● **Goal**: Return the lines of the records between the line holding "Task: Click the paragraph beginning つきましては" and the line holding "Action: [x=157, y=56]", inclusive, copied exactly and with the pictures left out.
═════ Entries supplied
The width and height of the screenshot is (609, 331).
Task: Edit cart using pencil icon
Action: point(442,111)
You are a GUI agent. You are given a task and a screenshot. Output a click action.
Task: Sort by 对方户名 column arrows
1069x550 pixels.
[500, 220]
══════════
═════ Entries supplied
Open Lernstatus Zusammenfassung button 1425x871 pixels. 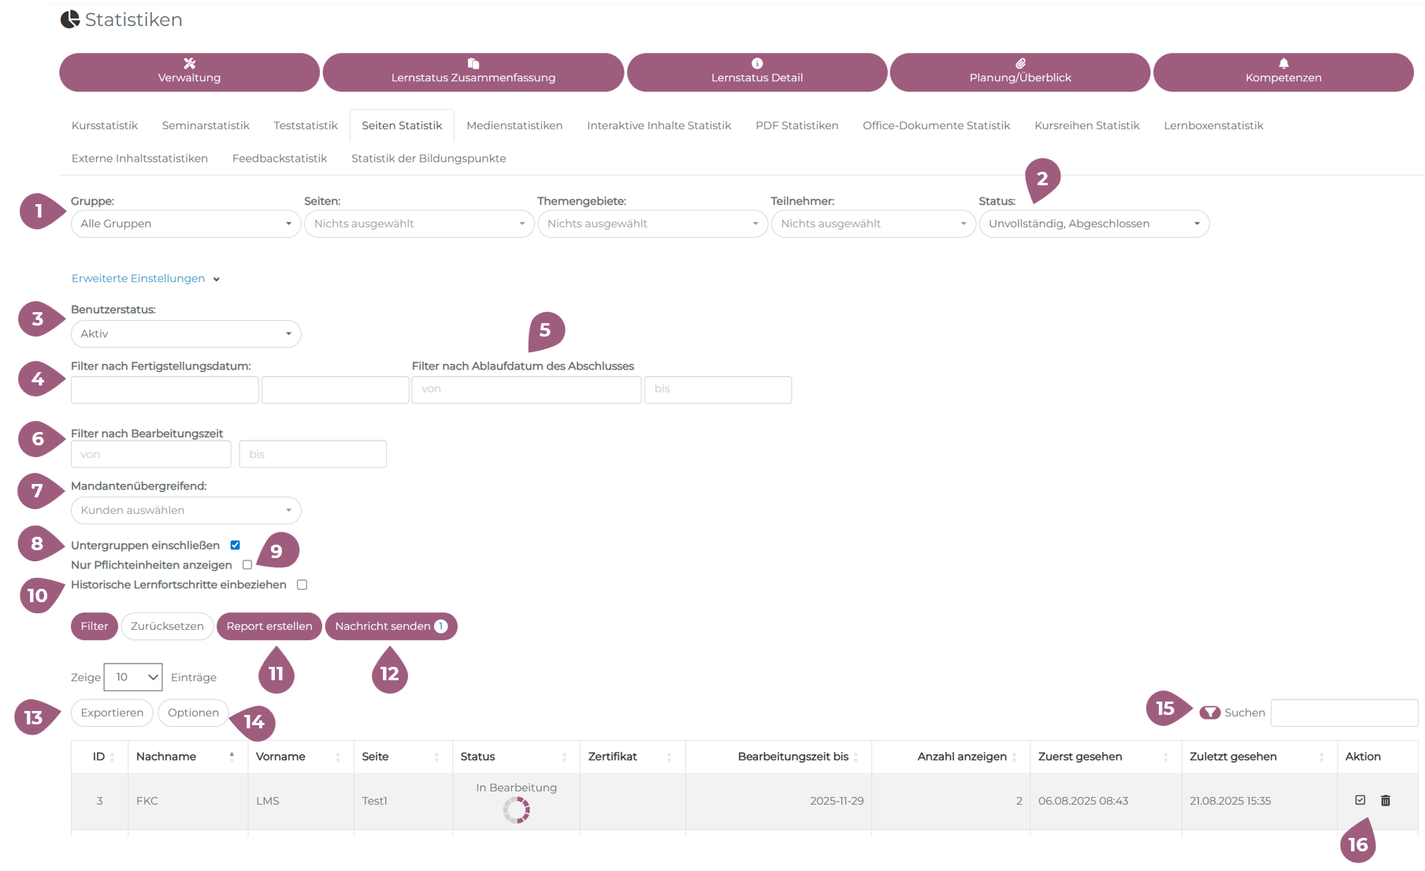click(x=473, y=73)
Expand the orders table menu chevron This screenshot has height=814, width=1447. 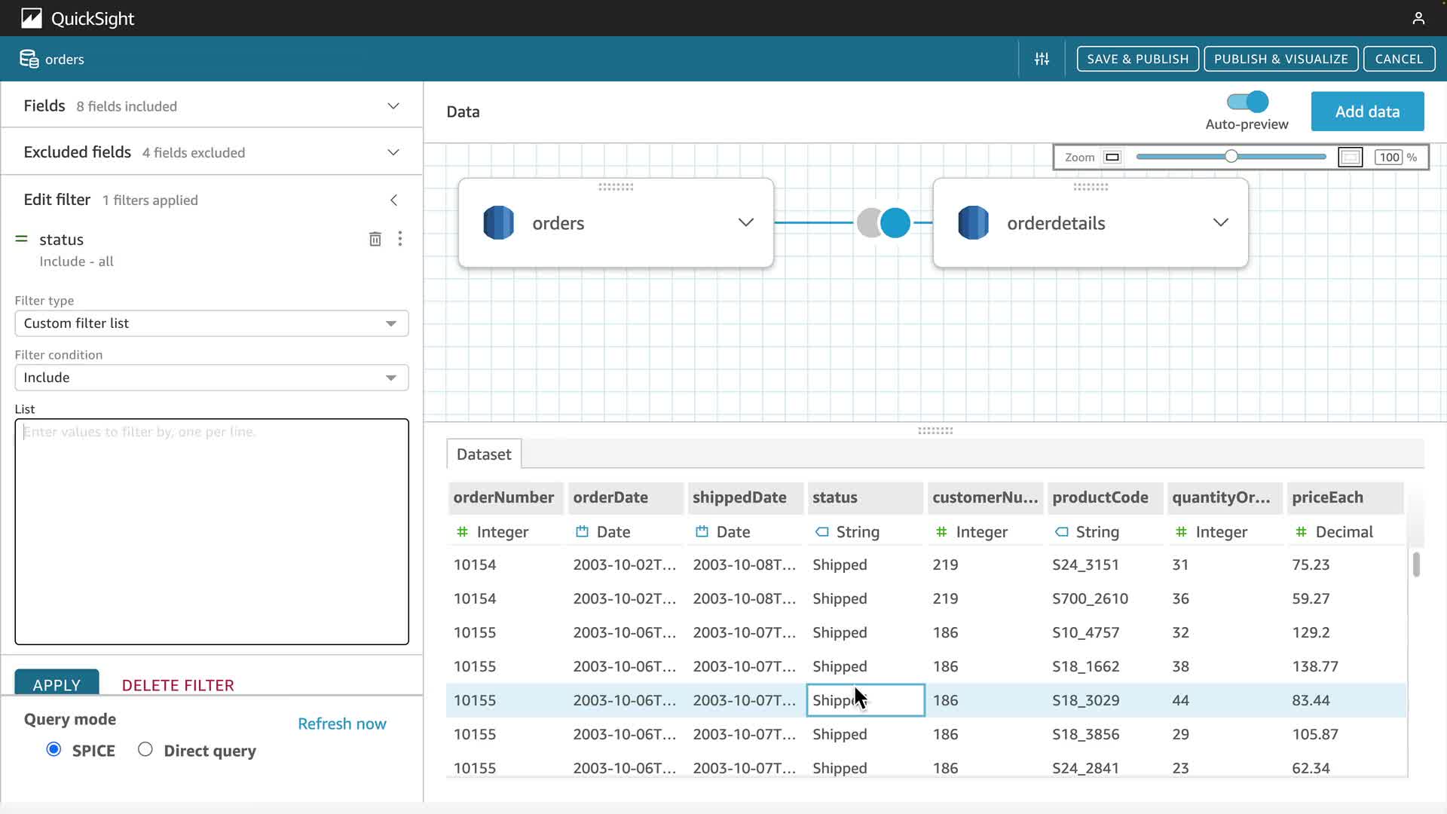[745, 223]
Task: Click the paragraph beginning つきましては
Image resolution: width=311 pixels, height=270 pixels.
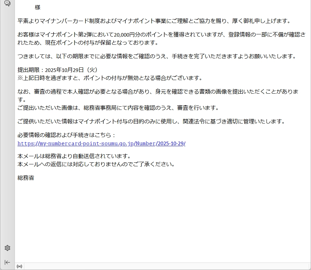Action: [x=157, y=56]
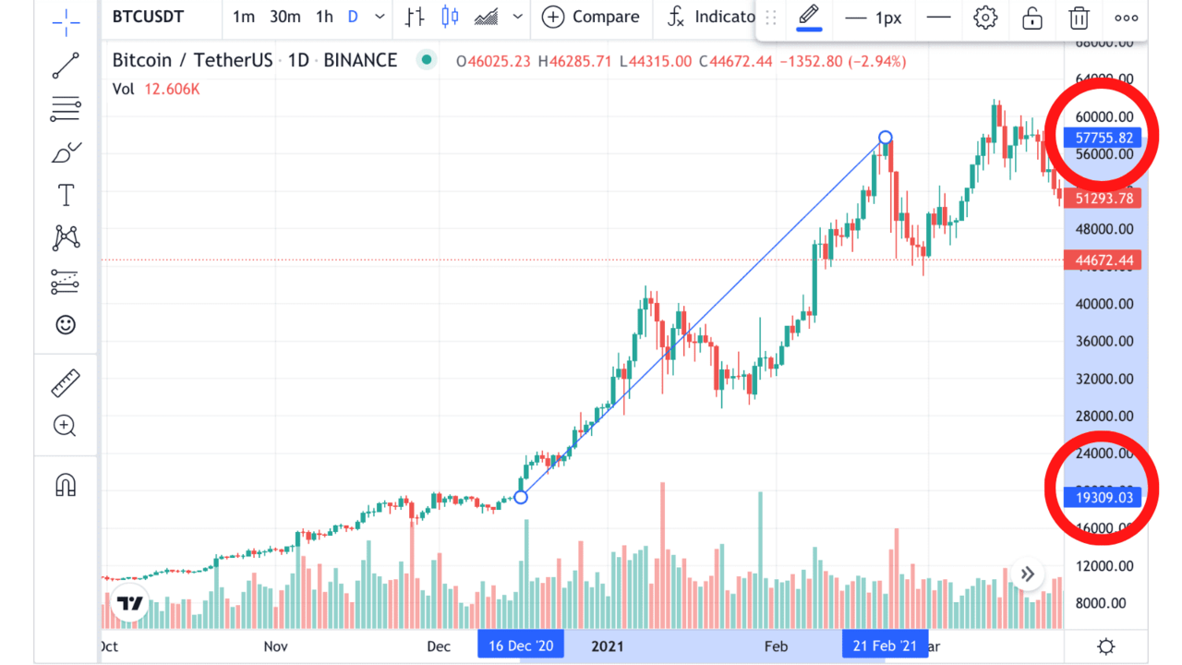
══════════
● **Reply**:
Task: Click the paragraph beginning つきましては
Image resolution: width=311 pixels, height=270 pixels.
Action: [x=157, y=56]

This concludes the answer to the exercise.